--- 任务指令 1 ---
将清单中从含有“Where should I click to: Insert”的那一行起,一直到含有“[x=778, y=470]”的那一行为止的各行原样照录,首尾两行都包括在内。
===
在北大历史系学习,一开始并不顺利。可能受家庭影响,我从小偏爱理科,数理成绩比较突出,不大喜欢语文,尤其讨厌作文。有一次我对一个散文名篇的蹩脚模仿之作,被老师作为“范文”在班上朗读,惹得全班同学哄堂大笑,从此我对作文就更没有兴趣了,每一堂作文课对我都是煎熬。高二分班我选择文科,一些老师同学大感吃惊,其实这是我在家长和老师的建议下,为了增加上大学的保险系数作出的选择。我高考语文考得最差,满分却只考了80多分,作文估计丢分不少。我之所以敢于报历史,是因为觉得历史是一门社会科学,科学主要靠理论、推理,而不是表达。一进大学,我很快吃到了教训。第一学期有的课程作业就是写小作文,我的期末成绩在班上很靠后。我的大学头两年基本上是在郁闷和煎熬中度过的。一年级下学期曾经想到过转系,但一场突如其来的风波把这个计划打乱了。到了三年级,终于迎来转机。一是四级英语考试我考得非常好,二是在专业上取得了突破。三年级上学期我选了陈长年老师开的《近代史史料学》课,也是完成一篇小论文作为课程作业。我在图书馆的书架上看到几乎崭新的《汪康年师友书札》,汪康年是近代非常著名的报人,跟当时很多著名人物都有交往。我想里面会不会提供一些新的史料来反映他和这些人物之间的关系,我就利用书中的往来信件,辨析了他和康、梁等维新派人物的关系,写成一篇作业。陈老师看后对我非常鼓励。到了来年春天,每天的“五四”青年节兼北大校庆日,都要面向所有研究生、本科生搞一个“五四”科学论文奖竞赛,我就把这篇作业进行修改后投了稿。不久后张榜公布评奖结果,我下课时路过“三角地”,看到布告栏里贴着用红纸写的获奖名单,没想到我在一大堆博士、硕士中间得了个三等奖。这对我来说是一个非常大的激励,帮助我建立了学习历史的信心。
===
--- 任务指令 2 ---
把这篇北大求学回忆中以“在北大历史系学习,一开始并不顺利”开头的段落改写得更简短,保留其主要事实。
===
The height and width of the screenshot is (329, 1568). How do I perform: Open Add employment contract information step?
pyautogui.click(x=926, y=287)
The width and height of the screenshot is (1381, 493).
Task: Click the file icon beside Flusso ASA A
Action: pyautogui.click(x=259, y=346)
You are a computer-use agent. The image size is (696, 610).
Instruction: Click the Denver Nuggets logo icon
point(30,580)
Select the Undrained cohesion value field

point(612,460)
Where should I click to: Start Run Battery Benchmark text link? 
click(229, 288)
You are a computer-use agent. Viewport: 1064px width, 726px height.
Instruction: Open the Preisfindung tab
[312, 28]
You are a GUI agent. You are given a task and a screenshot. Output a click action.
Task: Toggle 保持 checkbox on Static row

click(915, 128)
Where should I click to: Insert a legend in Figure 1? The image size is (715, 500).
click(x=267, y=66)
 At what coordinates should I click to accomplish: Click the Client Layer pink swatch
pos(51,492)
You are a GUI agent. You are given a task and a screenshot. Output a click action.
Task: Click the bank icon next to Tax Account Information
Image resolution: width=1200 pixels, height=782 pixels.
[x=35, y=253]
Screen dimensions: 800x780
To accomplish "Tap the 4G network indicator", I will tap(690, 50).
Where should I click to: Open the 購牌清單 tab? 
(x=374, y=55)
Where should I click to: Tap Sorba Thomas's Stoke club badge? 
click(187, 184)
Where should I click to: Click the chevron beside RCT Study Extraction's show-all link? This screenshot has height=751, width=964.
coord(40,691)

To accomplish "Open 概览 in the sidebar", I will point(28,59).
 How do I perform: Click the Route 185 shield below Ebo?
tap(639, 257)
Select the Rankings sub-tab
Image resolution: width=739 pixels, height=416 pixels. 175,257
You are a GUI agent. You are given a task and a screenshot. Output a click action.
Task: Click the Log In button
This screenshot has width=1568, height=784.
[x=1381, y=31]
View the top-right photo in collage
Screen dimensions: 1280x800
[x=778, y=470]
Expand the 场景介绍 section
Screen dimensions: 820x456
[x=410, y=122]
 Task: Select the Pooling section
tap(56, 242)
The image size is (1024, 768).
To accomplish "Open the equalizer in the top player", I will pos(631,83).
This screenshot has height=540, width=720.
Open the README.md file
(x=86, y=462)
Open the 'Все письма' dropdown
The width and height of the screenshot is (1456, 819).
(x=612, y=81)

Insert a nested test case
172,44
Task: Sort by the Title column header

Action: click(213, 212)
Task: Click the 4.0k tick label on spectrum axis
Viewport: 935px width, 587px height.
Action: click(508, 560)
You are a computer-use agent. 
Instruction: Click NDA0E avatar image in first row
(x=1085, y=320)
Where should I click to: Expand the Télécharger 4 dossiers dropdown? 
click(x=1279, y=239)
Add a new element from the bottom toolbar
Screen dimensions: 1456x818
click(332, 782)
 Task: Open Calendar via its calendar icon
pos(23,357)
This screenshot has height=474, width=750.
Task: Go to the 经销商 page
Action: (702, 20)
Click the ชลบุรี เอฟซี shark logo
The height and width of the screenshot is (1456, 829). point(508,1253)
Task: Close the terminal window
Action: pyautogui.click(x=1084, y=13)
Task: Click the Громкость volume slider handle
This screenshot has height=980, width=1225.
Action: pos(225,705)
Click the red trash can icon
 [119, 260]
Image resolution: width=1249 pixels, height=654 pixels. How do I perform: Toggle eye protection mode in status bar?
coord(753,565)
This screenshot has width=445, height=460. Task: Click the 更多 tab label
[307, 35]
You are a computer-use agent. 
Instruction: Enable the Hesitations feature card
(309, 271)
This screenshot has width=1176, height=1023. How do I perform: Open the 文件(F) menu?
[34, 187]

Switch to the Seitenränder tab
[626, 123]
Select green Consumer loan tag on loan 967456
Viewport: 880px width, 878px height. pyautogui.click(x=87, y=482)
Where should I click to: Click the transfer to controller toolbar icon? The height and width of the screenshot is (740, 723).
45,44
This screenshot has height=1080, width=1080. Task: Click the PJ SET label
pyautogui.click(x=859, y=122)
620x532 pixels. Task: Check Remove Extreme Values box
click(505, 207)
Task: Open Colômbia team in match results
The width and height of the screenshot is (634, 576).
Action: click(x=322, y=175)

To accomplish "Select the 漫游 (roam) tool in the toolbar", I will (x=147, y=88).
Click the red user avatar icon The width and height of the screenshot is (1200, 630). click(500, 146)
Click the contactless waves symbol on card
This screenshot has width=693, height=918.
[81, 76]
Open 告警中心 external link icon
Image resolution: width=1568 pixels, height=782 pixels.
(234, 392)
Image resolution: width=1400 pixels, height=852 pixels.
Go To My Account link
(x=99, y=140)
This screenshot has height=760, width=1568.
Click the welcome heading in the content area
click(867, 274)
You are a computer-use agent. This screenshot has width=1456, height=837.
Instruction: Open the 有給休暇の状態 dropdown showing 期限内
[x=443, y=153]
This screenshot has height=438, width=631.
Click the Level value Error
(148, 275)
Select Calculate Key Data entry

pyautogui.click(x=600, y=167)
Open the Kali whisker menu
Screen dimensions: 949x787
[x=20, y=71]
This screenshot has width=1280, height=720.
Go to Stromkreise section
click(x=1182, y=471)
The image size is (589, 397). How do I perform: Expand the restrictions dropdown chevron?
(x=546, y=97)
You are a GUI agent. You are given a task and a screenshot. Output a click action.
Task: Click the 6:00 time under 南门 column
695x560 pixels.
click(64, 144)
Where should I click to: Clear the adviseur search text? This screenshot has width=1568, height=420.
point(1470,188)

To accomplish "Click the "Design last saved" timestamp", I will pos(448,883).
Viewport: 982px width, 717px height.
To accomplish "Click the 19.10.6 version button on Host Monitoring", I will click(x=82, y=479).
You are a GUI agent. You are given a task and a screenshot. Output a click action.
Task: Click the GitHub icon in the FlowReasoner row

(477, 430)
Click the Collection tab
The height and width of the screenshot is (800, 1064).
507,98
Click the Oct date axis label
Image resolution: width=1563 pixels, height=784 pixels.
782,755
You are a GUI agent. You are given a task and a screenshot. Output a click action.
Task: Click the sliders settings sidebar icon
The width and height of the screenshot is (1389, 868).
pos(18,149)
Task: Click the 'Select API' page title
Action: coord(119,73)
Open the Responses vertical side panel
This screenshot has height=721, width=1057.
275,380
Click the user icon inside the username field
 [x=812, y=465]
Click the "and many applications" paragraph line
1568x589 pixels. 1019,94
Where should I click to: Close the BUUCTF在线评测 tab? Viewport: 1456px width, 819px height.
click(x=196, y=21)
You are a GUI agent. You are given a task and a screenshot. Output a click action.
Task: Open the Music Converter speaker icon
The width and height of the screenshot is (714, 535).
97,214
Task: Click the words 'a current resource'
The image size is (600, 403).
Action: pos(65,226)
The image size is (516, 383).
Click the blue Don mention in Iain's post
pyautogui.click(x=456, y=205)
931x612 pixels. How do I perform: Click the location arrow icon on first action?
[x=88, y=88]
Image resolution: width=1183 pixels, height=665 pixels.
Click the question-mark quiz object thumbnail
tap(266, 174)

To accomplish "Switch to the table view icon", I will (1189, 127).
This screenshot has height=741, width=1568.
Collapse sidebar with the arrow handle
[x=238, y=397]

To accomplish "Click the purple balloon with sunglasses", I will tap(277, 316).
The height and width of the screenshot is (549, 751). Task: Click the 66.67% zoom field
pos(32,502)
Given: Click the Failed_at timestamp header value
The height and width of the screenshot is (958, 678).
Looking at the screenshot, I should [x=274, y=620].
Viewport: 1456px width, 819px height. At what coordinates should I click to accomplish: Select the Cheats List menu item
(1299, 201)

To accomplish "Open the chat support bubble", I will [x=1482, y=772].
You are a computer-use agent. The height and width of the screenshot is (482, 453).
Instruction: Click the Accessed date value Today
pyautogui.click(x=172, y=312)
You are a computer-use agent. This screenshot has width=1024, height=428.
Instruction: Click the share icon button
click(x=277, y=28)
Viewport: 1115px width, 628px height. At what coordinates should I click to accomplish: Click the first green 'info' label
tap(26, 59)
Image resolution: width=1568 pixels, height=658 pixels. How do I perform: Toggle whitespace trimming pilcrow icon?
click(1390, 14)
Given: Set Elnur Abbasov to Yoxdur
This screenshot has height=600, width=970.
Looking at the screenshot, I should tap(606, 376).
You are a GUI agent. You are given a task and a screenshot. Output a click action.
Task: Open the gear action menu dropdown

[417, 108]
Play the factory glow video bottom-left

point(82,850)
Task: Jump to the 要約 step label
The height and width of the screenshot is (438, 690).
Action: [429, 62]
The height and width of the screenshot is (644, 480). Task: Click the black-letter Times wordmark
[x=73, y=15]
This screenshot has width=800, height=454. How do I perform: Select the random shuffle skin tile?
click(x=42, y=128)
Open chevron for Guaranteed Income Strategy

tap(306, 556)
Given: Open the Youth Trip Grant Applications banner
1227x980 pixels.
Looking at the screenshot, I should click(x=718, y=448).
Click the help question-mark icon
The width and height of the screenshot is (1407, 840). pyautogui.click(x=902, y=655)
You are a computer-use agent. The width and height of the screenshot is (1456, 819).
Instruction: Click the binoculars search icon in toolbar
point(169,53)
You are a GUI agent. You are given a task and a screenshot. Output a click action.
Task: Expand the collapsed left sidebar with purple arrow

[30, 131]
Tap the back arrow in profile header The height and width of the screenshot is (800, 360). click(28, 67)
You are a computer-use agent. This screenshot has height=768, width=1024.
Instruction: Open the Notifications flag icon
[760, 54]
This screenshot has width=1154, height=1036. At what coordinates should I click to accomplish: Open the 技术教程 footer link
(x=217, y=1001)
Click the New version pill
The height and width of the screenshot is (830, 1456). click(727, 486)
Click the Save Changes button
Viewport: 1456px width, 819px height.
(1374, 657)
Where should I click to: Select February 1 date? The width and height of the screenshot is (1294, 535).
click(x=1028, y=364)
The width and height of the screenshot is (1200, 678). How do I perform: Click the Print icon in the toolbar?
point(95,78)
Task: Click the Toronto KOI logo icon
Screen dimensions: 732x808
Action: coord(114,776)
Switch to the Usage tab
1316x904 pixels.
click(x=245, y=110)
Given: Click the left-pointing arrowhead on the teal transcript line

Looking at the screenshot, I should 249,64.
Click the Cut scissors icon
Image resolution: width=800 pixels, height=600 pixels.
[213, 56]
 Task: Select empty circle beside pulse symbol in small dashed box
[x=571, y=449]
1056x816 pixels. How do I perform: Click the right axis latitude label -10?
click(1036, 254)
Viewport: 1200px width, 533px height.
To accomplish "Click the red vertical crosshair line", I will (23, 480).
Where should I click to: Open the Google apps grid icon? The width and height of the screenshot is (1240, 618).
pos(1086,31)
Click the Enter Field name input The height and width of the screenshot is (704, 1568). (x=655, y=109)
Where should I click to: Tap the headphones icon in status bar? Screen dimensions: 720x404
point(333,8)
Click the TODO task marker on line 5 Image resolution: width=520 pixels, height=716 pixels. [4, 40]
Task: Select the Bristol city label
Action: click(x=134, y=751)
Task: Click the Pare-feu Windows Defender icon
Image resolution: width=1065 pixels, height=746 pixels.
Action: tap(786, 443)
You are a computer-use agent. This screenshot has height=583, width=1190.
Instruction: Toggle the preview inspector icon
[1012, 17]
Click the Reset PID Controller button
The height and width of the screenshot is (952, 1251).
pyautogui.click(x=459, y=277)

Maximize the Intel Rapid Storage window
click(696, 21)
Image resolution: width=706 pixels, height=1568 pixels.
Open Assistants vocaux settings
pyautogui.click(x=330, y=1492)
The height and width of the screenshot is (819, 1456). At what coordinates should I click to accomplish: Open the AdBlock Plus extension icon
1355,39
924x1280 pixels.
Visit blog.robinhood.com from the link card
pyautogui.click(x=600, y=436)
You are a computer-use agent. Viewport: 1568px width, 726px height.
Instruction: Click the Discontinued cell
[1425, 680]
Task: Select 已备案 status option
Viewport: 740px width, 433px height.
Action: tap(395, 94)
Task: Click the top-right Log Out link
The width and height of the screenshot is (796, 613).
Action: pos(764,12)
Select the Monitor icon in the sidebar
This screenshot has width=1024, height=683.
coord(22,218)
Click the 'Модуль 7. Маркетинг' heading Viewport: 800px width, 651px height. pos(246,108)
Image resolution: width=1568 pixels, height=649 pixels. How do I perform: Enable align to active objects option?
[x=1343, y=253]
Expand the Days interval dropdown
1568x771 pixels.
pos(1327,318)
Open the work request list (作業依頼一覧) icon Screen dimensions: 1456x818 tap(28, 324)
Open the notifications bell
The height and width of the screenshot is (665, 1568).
===
--- 作答结果 1 ---
Where should I click to: Insert a legend in Figure 1? The image size is (715, 500).
click(x=267, y=66)
 At what coordinates should I click to accomplish: Click the Client Layer pink swatch
pos(51,492)
You are a GUI agent. You are given a task and a screenshot. Output a click action.
Task: Click the bank icon next to Tax Account Information
Image resolution: width=1200 pixels, height=782 pixels.
[x=35, y=253]
Screen dimensions: 800x780
To accomplish "Tap the 4G network indicator", I will tap(690, 50).
Where should I click to: Open the 購牌清單 tab? 
(x=374, y=55)
Where should I click to: Tap Sorba Thomas's Stoke club badge? 
click(187, 184)
Where should I click to: Click the chevron beside RCT Study Extraction's show-all link? This screenshot has height=751, width=964.
coord(40,691)

To accomplish "Open 概览 in the sidebar", I will point(28,59).
 How do I perform: Click the Route 185 shield below Ebo?
tap(639, 257)
Select the Rankings sub-tab
Image resolution: width=739 pixels, height=416 pixels. 175,257
You are a GUI agent. You are given a task and a screenshot. Output a click action.
Task: Click the Log In button
This screenshot has width=1568, height=784.
[x=1381, y=31]
View the top-right photo in collage
Screen dimensions: 1280x800
[x=778, y=470]

--- 作答结果 2 ---
作者从小偏爱理科,不喜欢语文,尤其讨厌作文。高二时在家长和老师建议下,为增加上大学的保险系数选了文科。高考语文考得最差,只得80多分。因认为历史是靠理论和推理的社会科学,作者报考了历史。入学后,第一学期有的课程作业是写小作文,期末成绩在班上很靠后,头两年基本在郁闷和煎熬中度过。一年级下学期曾想转系,但计划被一场突如其来的风波打乱。三年级迎来转机:一是英语四级考得非常好;二是在陈长年老师的《近代史史料学》课上,利用《汪康年师友书札》中的往来信件,辨析汪康年与康、梁等维新派人物的关系,写成作业,得到陈老师鼓励。来年春天,作者将这篇作业修改后投稿“五四”科学论文奖竞赛,在一大堆博士、硕士中获得三等奖,由此建立了学习历史的信心。